Visura catastale: quando va richiesta?

La visura catastale è un documento importante per conoscere alcune informazioni circa i nostri immobili (appartamento, casa, villa, terreno, garage, cantina, ufficio etc.). Si rivela fondamentale, o meglio obbligatoria, se ti troverai a registrare un contratto di locazione o di compravendita, momento in cui sarà necessario presentare tra tutta la documentazione anche una visura catastale. Classificare i beni immobili risponde alla finalità fiscale del Catasto, ossia quella di attribuire una rendita catastale all’immobile, terreno o fabbricato.  Si tratta di un certificato molto utile poiché permette di conoscere tutti gli aspetti inerenti ad un bene, in modo da valutarne costi e rischi nelle attività di compravendita. Viene rilasciata dall’Agenzia delle Entrate (anche tramite servizi online), che può effettuare controlli ed accertamenti su terreni ed immobili per fini fiscali.

Per questo motivo è importante che qualsiasi variazione, sia di proprietà che di dimensioni, vengano sempre dichiarate in modo da poter avere un aggiornamento costante dei dati relativi ad ogni terreno/immobile. Nello specifico la visura permette di acquisire: i dati anagrafici delle persone fisiche o giuridiche intestatarie dei beni immobili, la mappa catastale dei terreni e le planimetrie urbane e gli atti di aggiornamento catastale. Per richiedere la visura catastale di un determinato immobile o terreno è necessario essere a conoscenza dei dati anagrafici del soggetto proprietario, ovvero dei dati catastali dell’immobile o dell’indirizzo di ubicazione dello stesso.

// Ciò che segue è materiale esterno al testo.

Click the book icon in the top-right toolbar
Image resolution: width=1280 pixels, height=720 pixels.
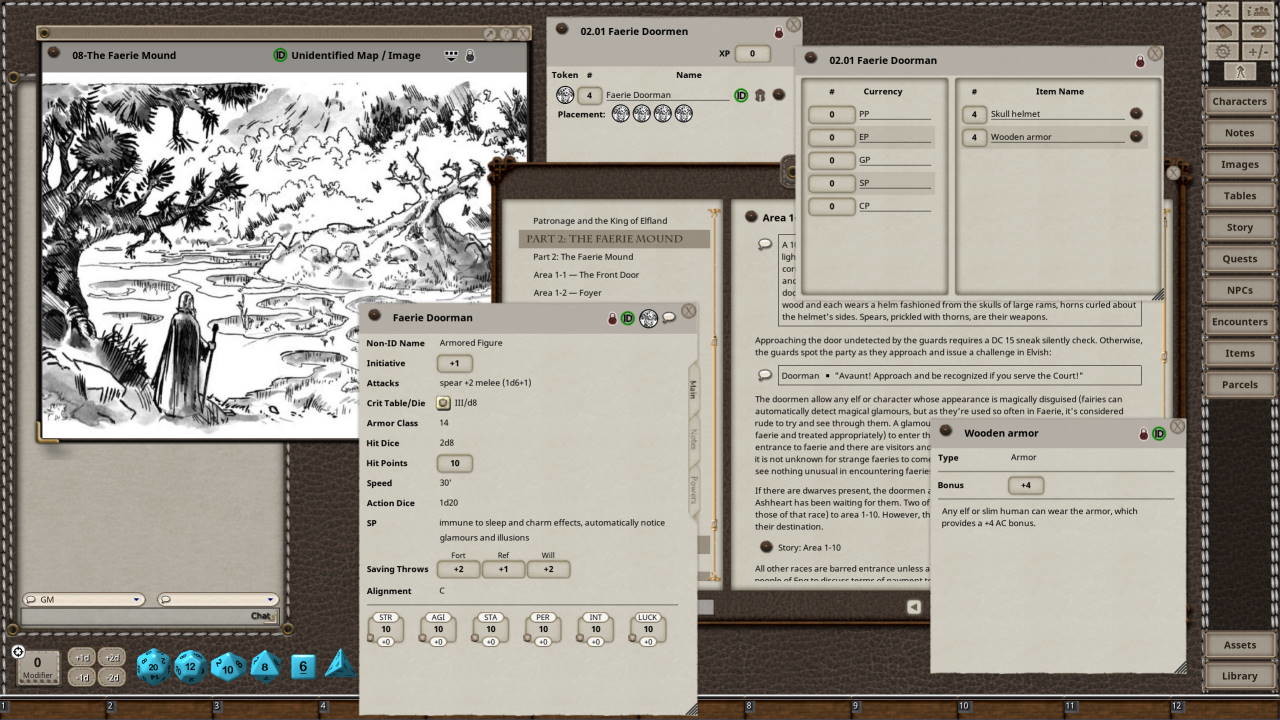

Nella visura è visibile anche la rendita catastale dell’immobile e il reddito dominicale per i terreni, utile per il calcolo della imposta sul reddito e quelle locali come l’Imposta comunale sugli immobili. La visura è gratuita soli nei casi previsti da specifiche disposizioni di legge (per esempio, i titolari, anche in parte, del diritto di proprietà o di altri diritti reali di godimento, possono chiedere la consultazione gratuita). Quindi proprietari, locatari, usufruttuari e chiunque goda di diritti quali servitù, diritto di superficie, l’enfiteusi, l’uso o l’abitazione. In tutti gli altri casi ha un costo, seppur irrisorio.